- **TASK BRIEF**
Which of the lines below contain the string "Cookies"? Pull each one out of the data.

- **STORED DATA**
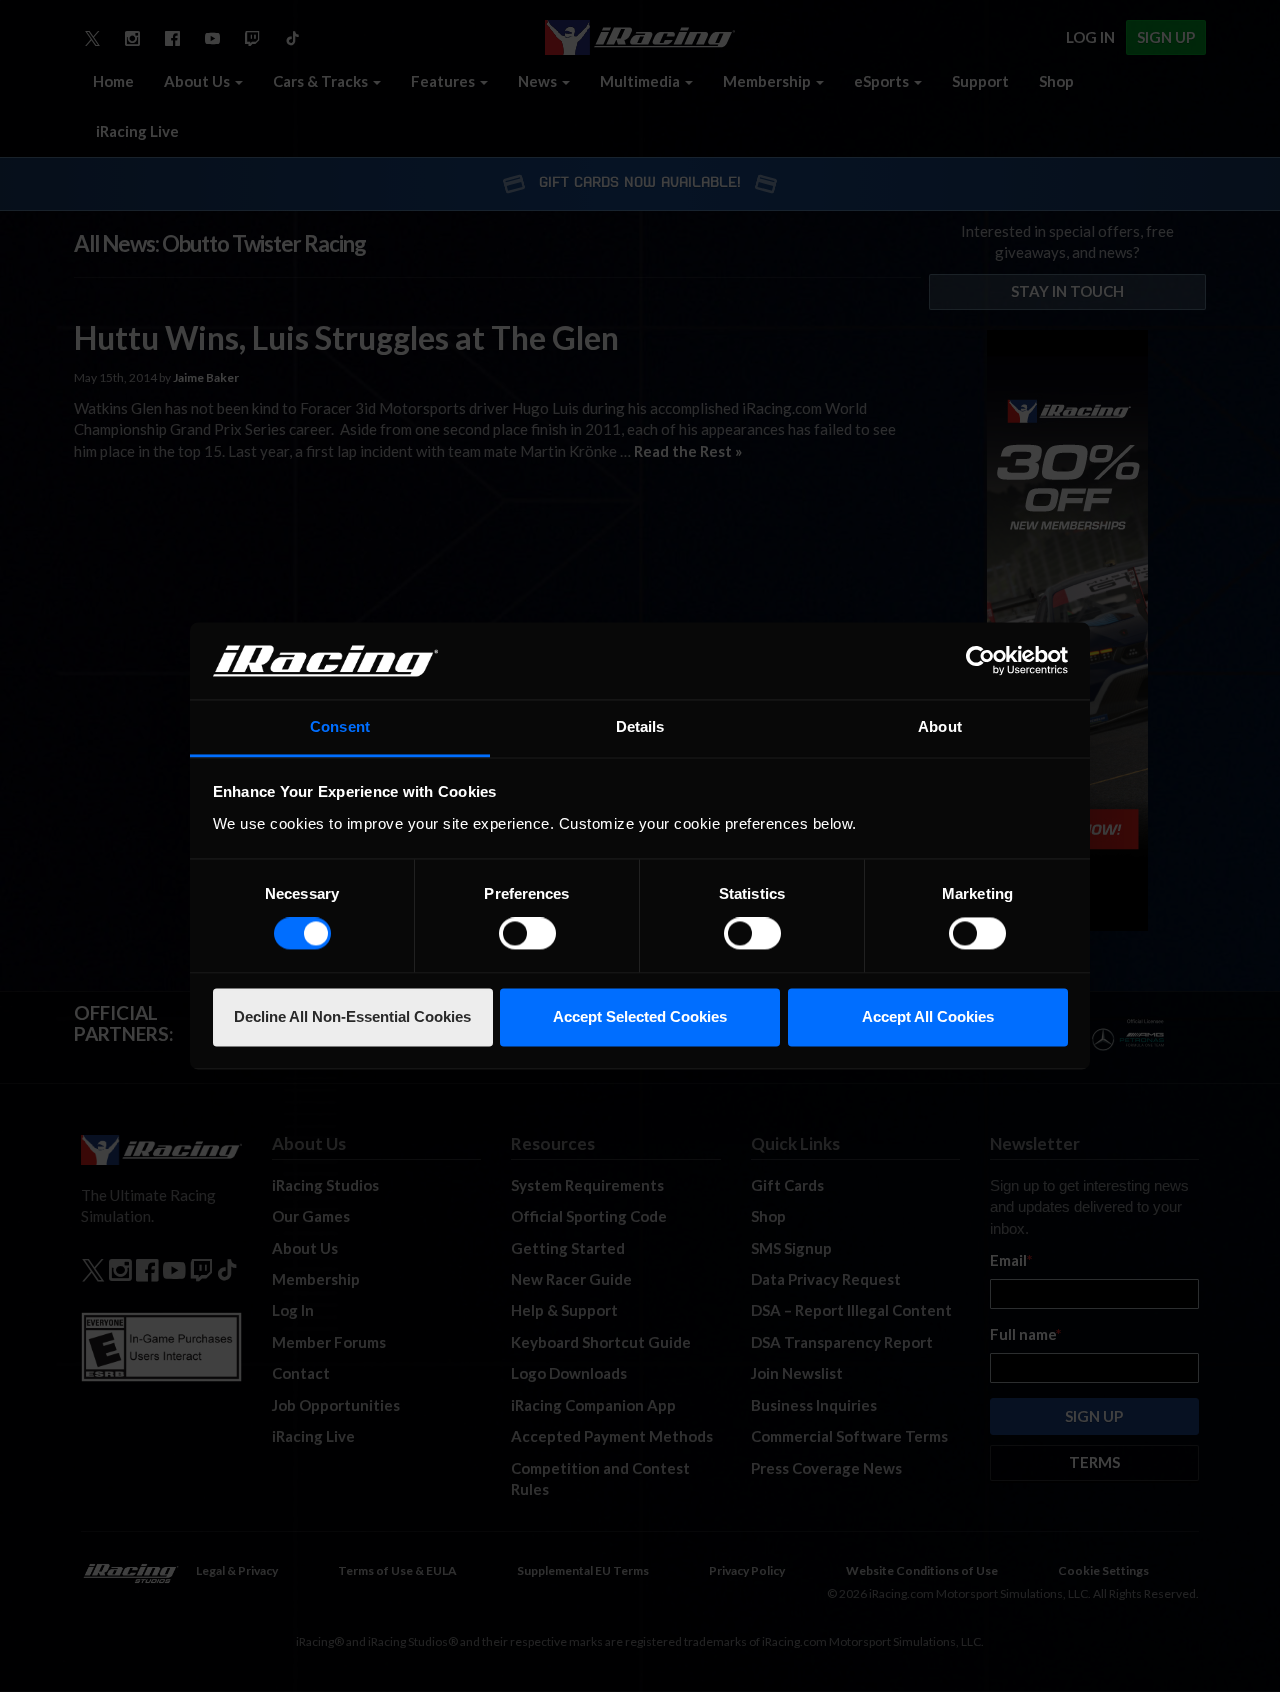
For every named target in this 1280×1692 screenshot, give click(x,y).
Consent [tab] (340, 726)
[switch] (527, 934)
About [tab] (940, 726)
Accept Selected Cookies (640, 1016)
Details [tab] (640, 726)
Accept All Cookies (928, 1016)
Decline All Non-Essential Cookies (352, 1016)
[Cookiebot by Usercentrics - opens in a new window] (980, 661)
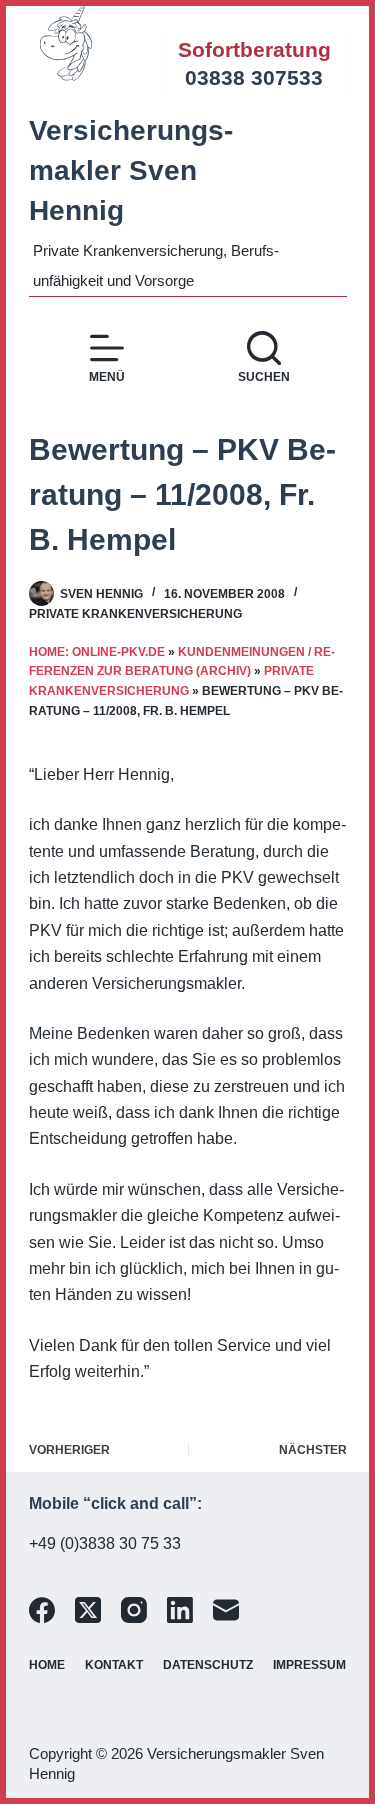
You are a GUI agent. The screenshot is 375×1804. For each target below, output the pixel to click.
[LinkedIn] (180, 1610)
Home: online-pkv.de (97, 652)
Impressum (309, 1665)
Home (47, 1665)
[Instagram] (134, 1610)
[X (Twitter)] (88, 1610)
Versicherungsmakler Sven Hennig (131, 170)
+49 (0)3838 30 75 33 (105, 1543)
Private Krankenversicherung (135, 614)
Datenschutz (208, 1665)
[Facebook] (42, 1610)
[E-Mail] (226, 1610)
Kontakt (114, 1665)
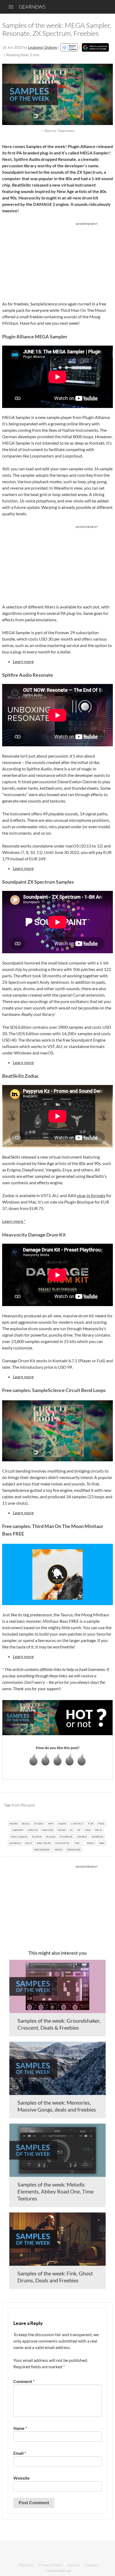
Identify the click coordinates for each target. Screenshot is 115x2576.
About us (26, 2565)
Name (20, 2428)
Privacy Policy (50, 2565)
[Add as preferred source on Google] (95, 47)
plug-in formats (91, 1195)
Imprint (73, 2565)
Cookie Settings (58, 2570)
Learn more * (13, 1221)
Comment (23, 2381)
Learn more (23, 661)
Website (21, 2477)
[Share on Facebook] (81, 1805)
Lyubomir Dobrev (42, 47)
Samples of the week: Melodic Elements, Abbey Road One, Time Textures (55, 2191)
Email (19, 2453)
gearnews (32, 7)
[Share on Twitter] (102, 1805)
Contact (91, 2565)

- **RESPONSE**
Accept Selected Cookies (640, 1016)
Accept All Cookies (928, 1016)
Decline All Non-Essential Cookies (352, 1016)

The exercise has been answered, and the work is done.